Consider rephrasing to “… available in the longer term, stored securely (with respect to access control, confidentiality, and integrity), and …”.
Pg. 21 – “Due to pressure to rapidly publish and make data available, there may be a greater risk of data not being properly de-identified (anonymised) prior to data sharing. For this reason, measures to protect and properly de-identify data is paramount (e.g. specific data use agreements).”
Anonymisation and de-identification are clearly delineated later in the document (e.g., pg. 56, pg. 69-70) but are conflated somewhat here. Revision 5 has improved upon the degree to which this occurs in the document vs. revision 4, but this is an example (among a few others) that remains. Consider rephrasing to more clearly align with similar references in the rest of the document and ensure consistency/clarity throughout.
_________________
OMICS
Pg. 31 – “There are no widely accepted standards for X-ray raw data files. Generally these are stored and archived in the vendor’s native formats.”
Is this consistent with the imaging data statement on pg. 24, regarding the DICOM format and tags?
_________________
EPIDEMIOLOGY
Pg. 37 – “Develop systems that support workflows to link and share data between different domains, while protecting privacy and security. Use domain specific, time stamped, encrypted person identifiers for this purpose.”
Consider rephrasing to: “Use domain specific, time stamped, encrypted person identifiers for this purpose, based on industry-standard encryption and cryptographic constructions”.
Pg. 40 – “Data sharing is essential to improve epidemiological analysis, cross-border pandemic modelling, and coordinated policy development between countries. To ensure privacy, both pseudo-anonymisation of direct identifiers (e.g. patient specific ID’s) and anonymisation of indirect identifiers (e.g. socio-demographic information on individuals) must be applied. In addition, it is necessary to control statistical disclosure risk to prevent identification of individuals and their health status using a combination of indirect identifiers such as education level, sex, age, and clinical condition, among others (Duncan et al., 2011; Templ et al., 2015; Templ, 2017). Using synthetic data may be an option to lower re-identification risks while retaining properties of the original data sets.”
I have some concerns about the clarity of this section, and how it contrasts with the content presented on pages 69 and 70. De-identification is not mentioned in this section, yet the risks presented are relevant to de-identification. Consider review of sources such as the following regarding improving the clarity of this section and aligning it with other content in the document:
https://iapp.org/news/a/de-identification-vs-anonymization/
https://www.ncbi.nlm.nih.gov/pmc/articles/PMC6502465/
_________________
SOCIAL SCIENCES
Pg. 45 – “Researchers with sensitive data or data with disclosure risk should seek a storage solution for their data which offers flexibility and protection, such as a solution offering remote access work (German Data Forum (RatSWD), 2020).”
Consider rephrasing to “… which offers flexibility and security safeguards, such as a solution offering secure remote access”.

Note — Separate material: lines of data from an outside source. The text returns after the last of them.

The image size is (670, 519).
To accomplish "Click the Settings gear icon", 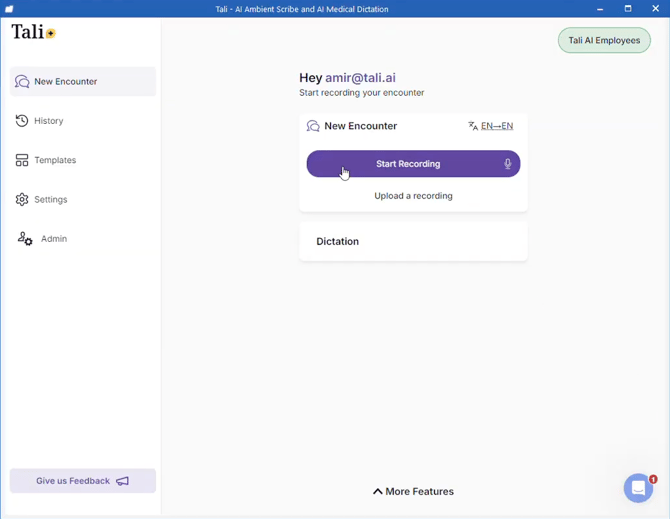I will pyautogui.click(x=22, y=200).
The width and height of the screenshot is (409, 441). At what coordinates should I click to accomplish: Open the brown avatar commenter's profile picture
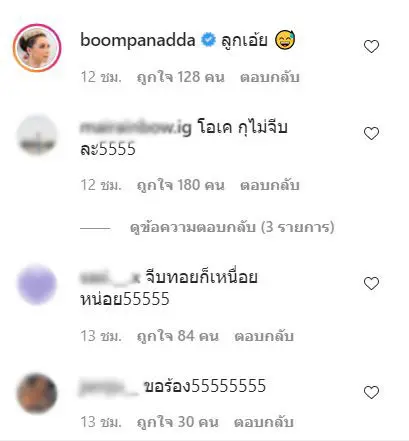coord(37,393)
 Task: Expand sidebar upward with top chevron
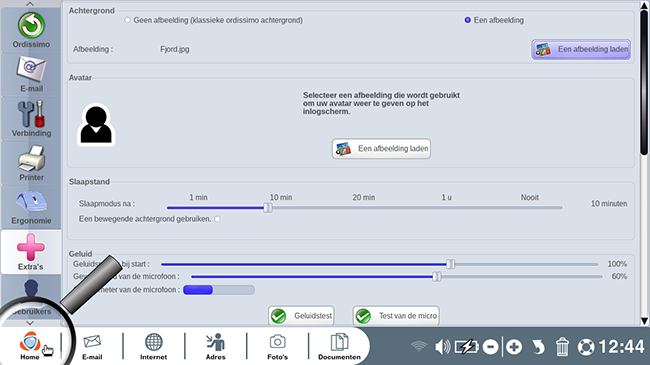[x=30, y=4]
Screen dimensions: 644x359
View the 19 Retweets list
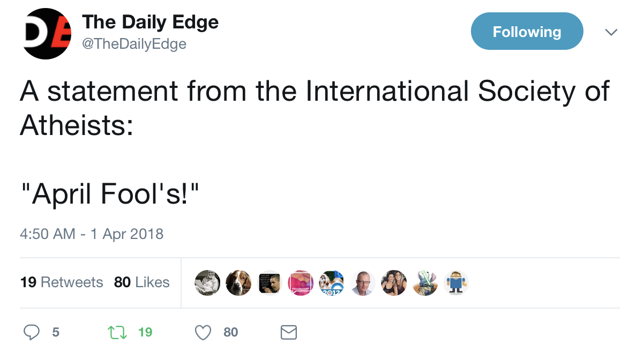[x=62, y=282]
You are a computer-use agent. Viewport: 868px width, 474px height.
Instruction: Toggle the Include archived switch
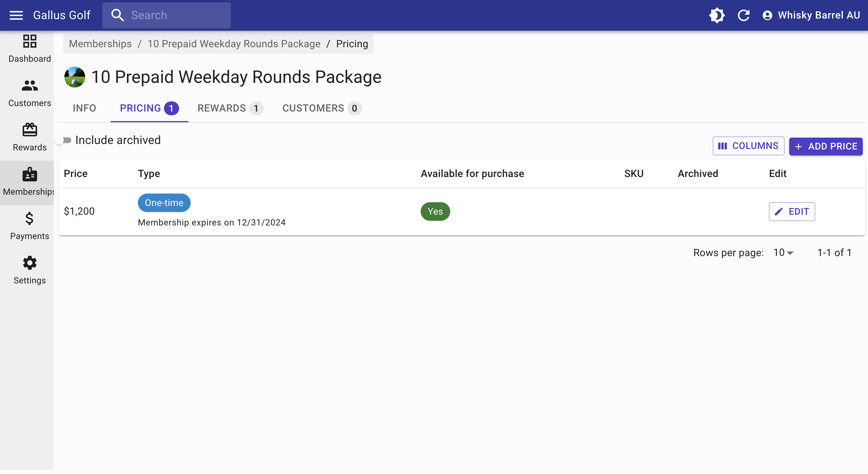click(x=63, y=140)
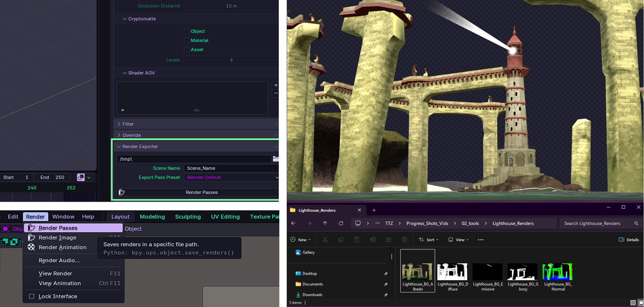Click the Render Passes icon in menu
This screenshot has height=307, width=644.
(x=31, y=228)
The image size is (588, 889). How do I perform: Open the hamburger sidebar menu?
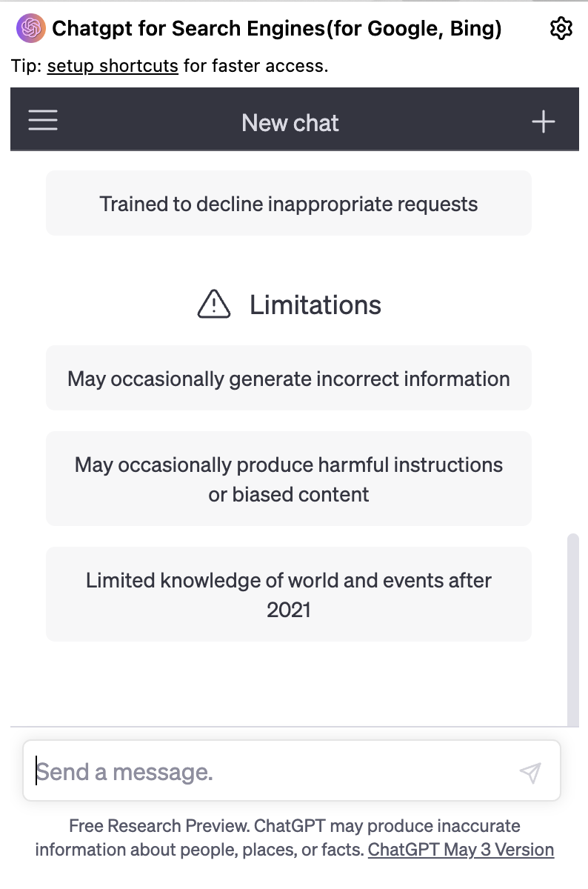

Pg. 45 – “Sensitive data and human subject data containing personally identifiable information (PII) or protected health information (PHI) should be adequately protected and encrypted when at rest or in transit, and no matter where or how it is stored.”
Consider rephrasing to “… should be adequately protected and encrypted, using industry-standard methods, when at rest or in transit …”.
Pg. 45 – “Ensure that data should be backed up in multiple locations all under the same security conditions …”
Consider rephrasing to “… data should be backed up in multiple authorized, managed locations, all under the same security conditions and agreements …”.
Pg. 45 – “Using data from social media introduces additional issues. Individuals creating and sharing content may not regard this as a public space and have an expectation of a degree of privacy. Furthermore, social networks by definition reveal connections between many individuals; thus an individual post or tweet may provide information on many different data subjects without their knowledge or consent. In addition, researchers collecting data from the web should ensure they have sufficient rights to do so to safeguard their ability to use the data; many websites have terms and conditions that prohibit data collection, particularly via web scraping and other automated methods.”
Surprised to not see any mention of metadata, re-identification risk associated with data that has extracted or derived from social media, or caution regarding the reliability of this data.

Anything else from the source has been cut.